-- begin --

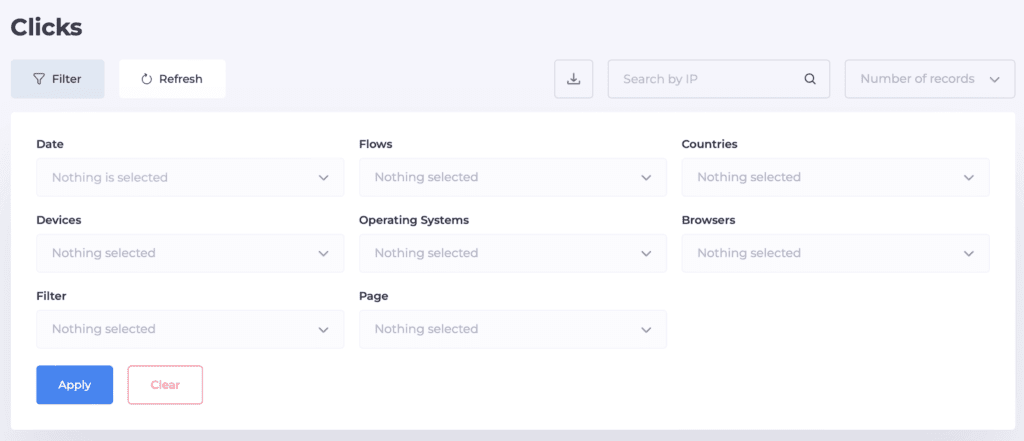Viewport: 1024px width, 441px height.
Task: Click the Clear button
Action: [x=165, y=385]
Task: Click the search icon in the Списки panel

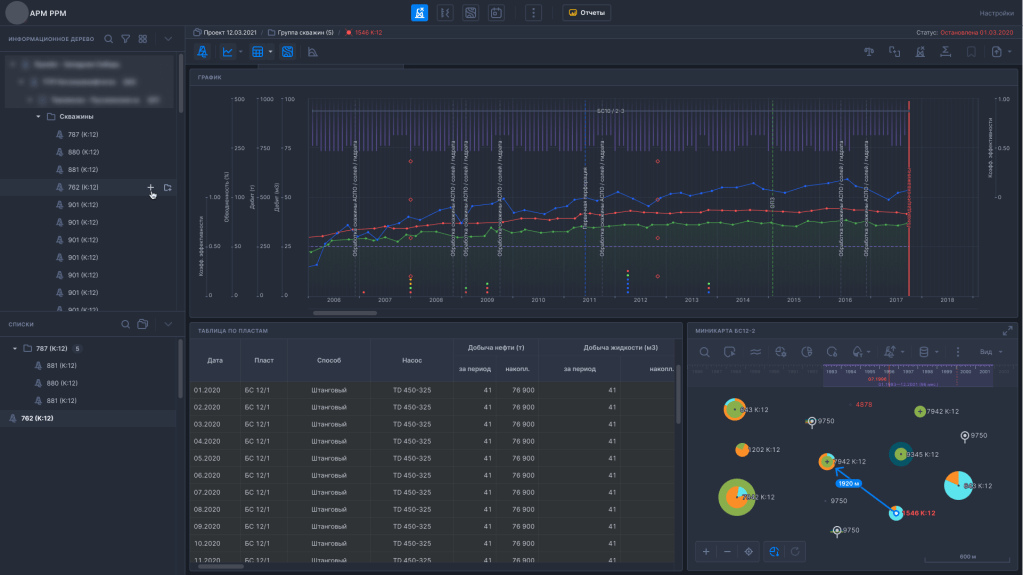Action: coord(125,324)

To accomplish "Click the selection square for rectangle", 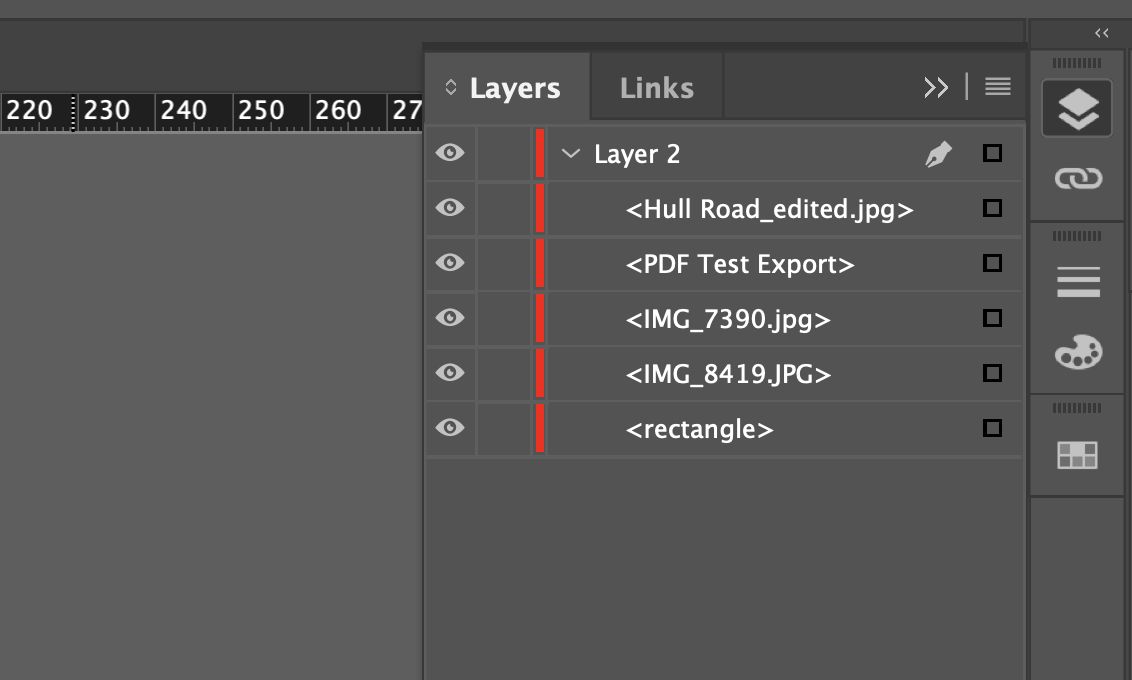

-- end --

Task to carry out: Convert the entries above into a JSON list of strings, one string per line, with blank lines omitted. Leave the pictures out.

Final result:
[
  "Viewport: 1024px width, 441px height.",
  "Task: Click the Clear button",
  "Action: [x=165, y=385]",
  "Task: Click the search icon in the Списки panel",
  "Action: coord(125,324)",
  "To accomplish \"Click the selection square for rectangle\", "
]